Korean Style Omelette
This Korean Style Omelette features a fluffy texture and is packed with protein-rich ingredients, making it a delightful and nutritious lunch option. Perfectly seasoned and filled with vibrant vegetables, it's a delicious way to fuel your day.

20 minutes
Difficulty: Easy
Korean
300 kcal
Ingredients
- Eggs - 4 large
- Soy sauce - 1 tablespoon
- Sesame oil - 1 teaspoon
- Green onions - 2, finely chopped
- Carrot - 50 grams, grated
- Red bell pepper - 50 grams, diced
- Spinach - 50 grams, chopped
- Salt - 1/4 teaspoon
- Black pepper - 1/4 teaspoon
- Cooking oil - 1 tablespoon
Steps
- In a mixing bowl, whisk together the eggs, soy sauce, sesame oil, salt, and black pepper until well combined.
- Add the chopped green onions, grated carrot, diced red bell pepper, and chopped spinach into the egg mixture, stirring gently to combine.

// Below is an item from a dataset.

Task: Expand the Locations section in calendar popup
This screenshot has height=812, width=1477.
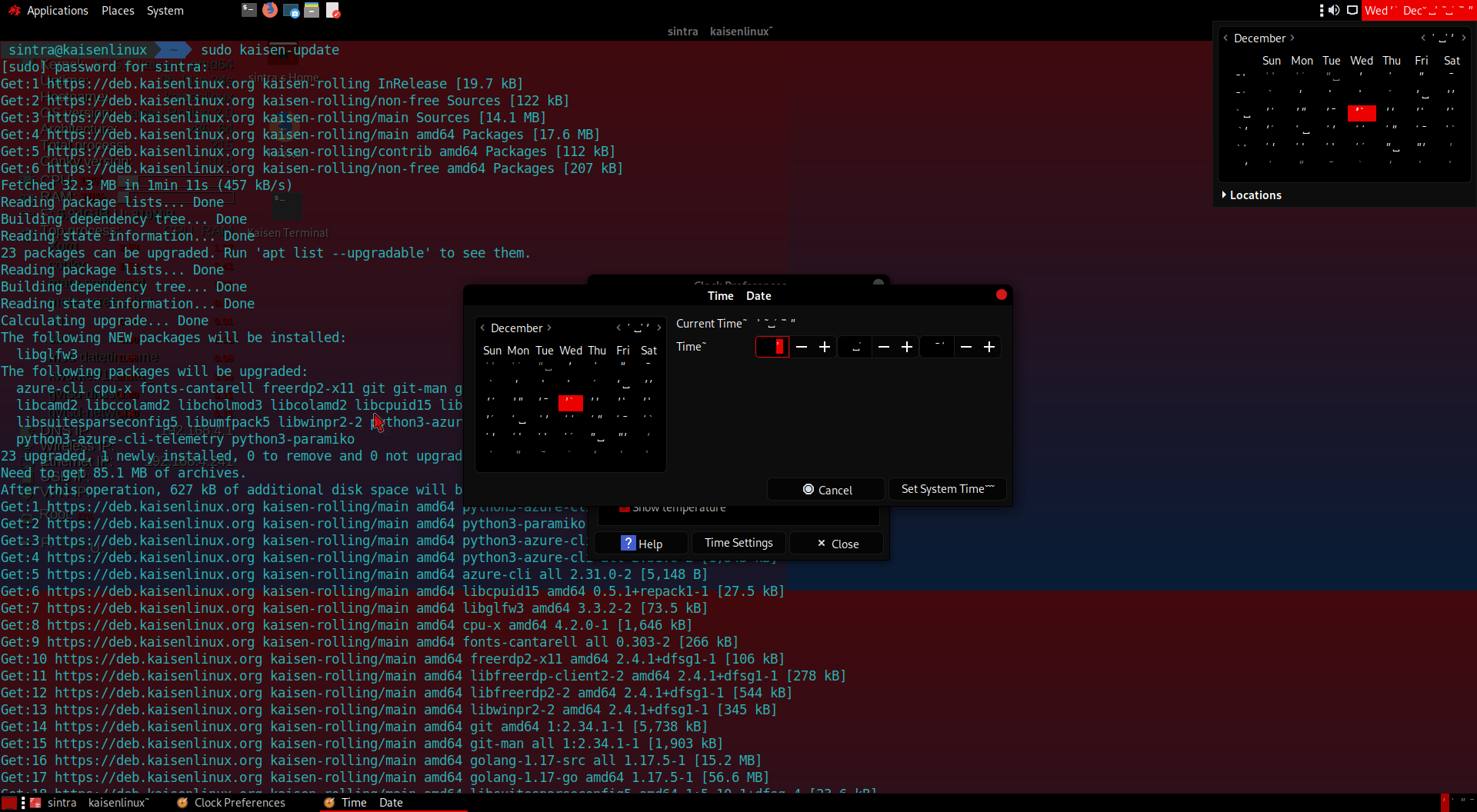Action: 1252,195
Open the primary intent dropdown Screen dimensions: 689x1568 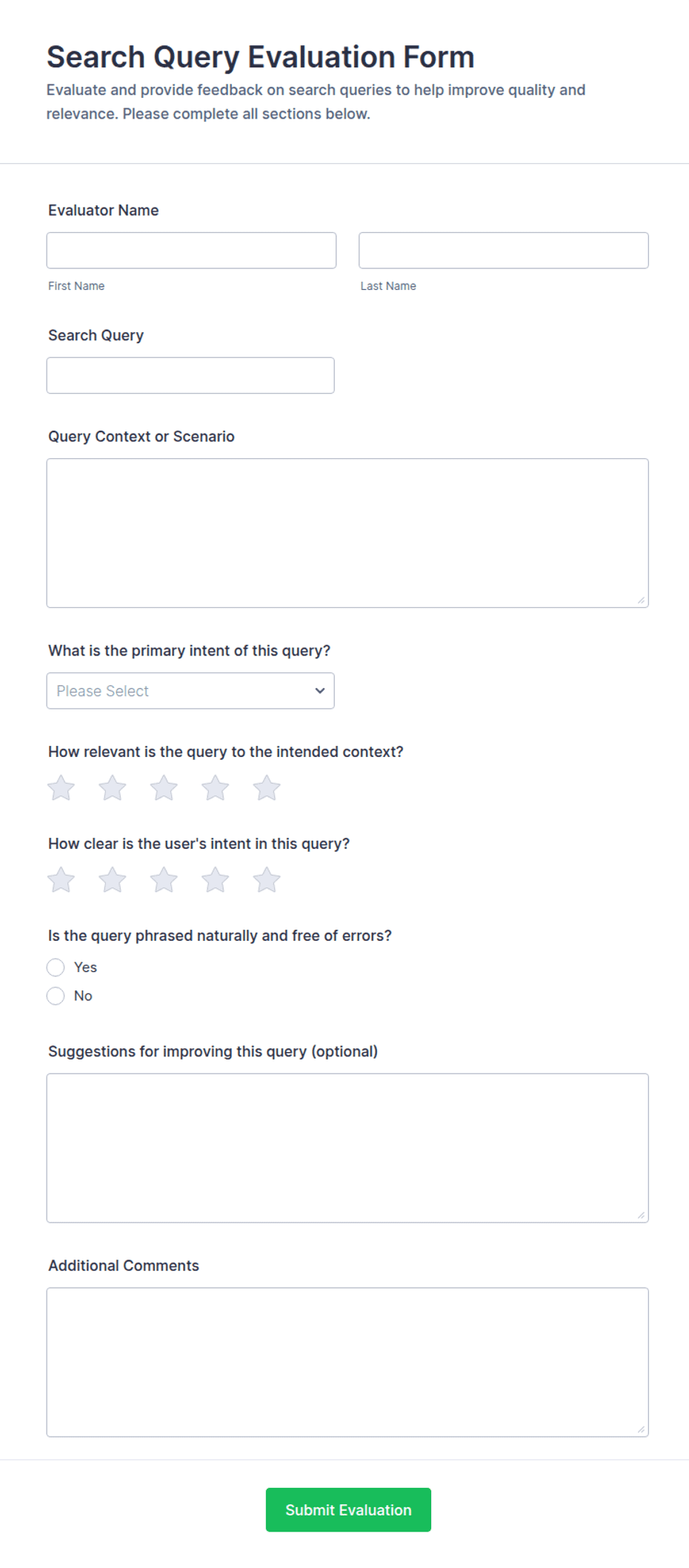tap(190, 691)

- Heat a non-stick skillet over medium heat and add the cooking oil, swirling it to coat the bottom.
- Pour half of the egg and vegetable mixture into the skillet, tilting the pan to spread it evenly.
- Cook for about 3-4 minutes, or until the edges start to set and the bottom is golden brown.

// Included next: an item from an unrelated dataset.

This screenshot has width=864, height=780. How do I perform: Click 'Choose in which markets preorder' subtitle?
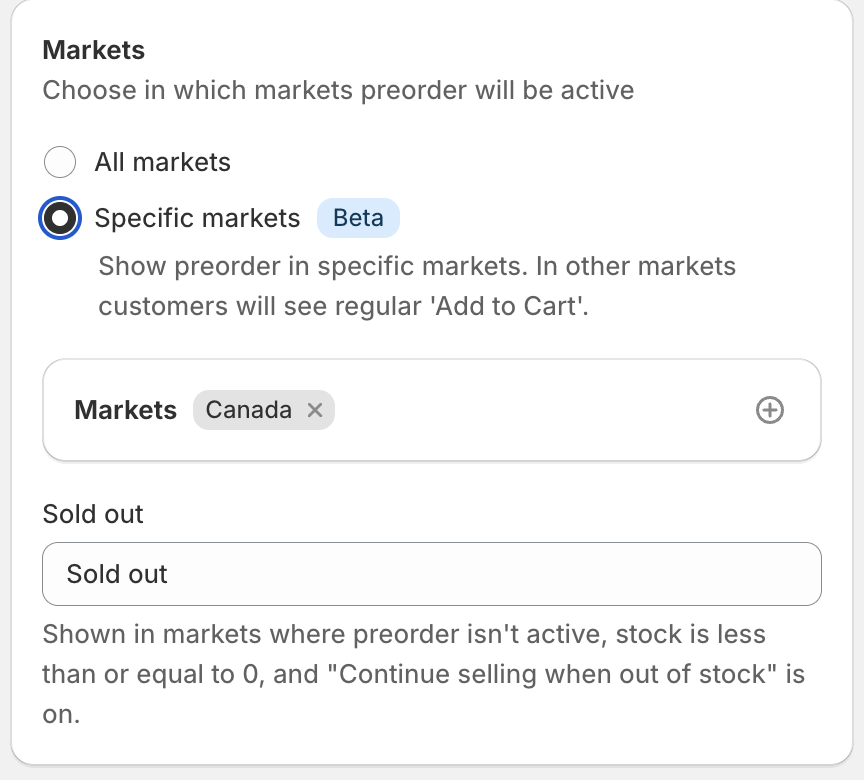click(x=338, y=90)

- Carefully fold the omelette in half and cook for an additional 1-2 minutes until fully cooked through.
- Transfer the omelette to a plate and repeat the process with the remaining egg mixture.
- Serve warm, garnished with extra green onions if desired.
Nutrition
- Calories: 300
- Protein: 22 g
- Carbs: 10 g
- Fiber: 2 g
- Sugar: 2 g
- Sodium: 600 mg
- Cholesterol: 370 mg
- Total Fat: 20 g
- Saturated Fat: 4 g
- Unsaturated Fat: 14 g
- Water: 0.1 L
Health Benefits
- High in protein, supporting muscle health and recovery.
- Rich in vitamins and minerals from the vegetables, promoting overall wellness.